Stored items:
○ ○ ○ ○ ○
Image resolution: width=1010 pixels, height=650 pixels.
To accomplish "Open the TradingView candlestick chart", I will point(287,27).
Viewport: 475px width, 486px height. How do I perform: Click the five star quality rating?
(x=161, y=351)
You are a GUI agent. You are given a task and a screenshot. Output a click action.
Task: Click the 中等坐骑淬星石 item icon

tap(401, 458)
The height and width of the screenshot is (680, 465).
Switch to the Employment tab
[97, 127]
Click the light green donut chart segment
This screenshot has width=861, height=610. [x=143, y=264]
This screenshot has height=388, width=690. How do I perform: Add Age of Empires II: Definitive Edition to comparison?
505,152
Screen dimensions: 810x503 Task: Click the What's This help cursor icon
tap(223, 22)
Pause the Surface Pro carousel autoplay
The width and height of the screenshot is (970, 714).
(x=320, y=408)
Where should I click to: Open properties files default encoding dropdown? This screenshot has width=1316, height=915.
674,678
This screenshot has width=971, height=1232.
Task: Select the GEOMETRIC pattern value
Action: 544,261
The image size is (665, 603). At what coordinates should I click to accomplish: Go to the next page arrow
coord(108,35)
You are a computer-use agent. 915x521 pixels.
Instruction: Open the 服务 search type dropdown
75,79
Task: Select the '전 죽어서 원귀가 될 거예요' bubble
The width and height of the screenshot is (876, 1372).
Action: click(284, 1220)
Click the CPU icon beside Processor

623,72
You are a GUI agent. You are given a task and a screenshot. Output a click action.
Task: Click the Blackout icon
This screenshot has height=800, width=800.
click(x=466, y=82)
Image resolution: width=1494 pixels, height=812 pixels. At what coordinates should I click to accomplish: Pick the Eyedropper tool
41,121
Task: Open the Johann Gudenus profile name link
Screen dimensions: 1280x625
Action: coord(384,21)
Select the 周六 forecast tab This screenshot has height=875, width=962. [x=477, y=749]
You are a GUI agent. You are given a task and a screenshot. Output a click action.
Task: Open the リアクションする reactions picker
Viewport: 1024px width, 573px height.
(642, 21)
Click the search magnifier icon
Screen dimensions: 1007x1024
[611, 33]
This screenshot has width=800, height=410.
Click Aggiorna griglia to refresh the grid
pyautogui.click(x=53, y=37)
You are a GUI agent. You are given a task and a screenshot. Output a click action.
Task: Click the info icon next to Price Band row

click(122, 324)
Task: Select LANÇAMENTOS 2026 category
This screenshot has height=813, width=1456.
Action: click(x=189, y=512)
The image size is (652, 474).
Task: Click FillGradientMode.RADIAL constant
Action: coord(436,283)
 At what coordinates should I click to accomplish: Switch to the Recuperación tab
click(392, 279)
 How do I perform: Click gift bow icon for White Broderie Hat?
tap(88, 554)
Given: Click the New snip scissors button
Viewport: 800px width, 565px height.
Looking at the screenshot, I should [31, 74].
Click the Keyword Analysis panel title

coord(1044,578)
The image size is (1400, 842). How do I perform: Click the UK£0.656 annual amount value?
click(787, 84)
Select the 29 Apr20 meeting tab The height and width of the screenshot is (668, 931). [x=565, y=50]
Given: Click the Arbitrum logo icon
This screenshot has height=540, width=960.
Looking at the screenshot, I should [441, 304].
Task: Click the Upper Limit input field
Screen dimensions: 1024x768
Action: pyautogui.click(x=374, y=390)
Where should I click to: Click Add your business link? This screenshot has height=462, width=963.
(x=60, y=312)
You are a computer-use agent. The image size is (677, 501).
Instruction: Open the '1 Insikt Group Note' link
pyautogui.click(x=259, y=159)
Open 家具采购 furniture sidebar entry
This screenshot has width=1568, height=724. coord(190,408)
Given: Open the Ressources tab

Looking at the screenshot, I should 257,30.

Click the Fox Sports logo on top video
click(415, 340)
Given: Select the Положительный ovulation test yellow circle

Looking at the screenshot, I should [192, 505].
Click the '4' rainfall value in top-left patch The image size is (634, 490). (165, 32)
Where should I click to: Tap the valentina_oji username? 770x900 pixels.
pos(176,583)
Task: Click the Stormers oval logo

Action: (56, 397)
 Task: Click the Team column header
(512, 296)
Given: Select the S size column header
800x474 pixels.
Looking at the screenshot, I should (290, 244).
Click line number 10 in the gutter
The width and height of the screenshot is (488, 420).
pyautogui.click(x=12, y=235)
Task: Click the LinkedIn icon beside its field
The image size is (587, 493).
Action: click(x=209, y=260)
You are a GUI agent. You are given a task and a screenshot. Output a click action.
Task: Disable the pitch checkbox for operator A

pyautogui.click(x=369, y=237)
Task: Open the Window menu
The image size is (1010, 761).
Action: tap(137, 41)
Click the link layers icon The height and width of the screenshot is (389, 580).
○ ○ ○ ○ ○
## Problem
Look through the entries and copy every line in which the string "computer" appears.

## Answer to the exercise
You are a computer-use agent. 915x521 pixels.
You are a computer-use agent. The image size is (677, 501).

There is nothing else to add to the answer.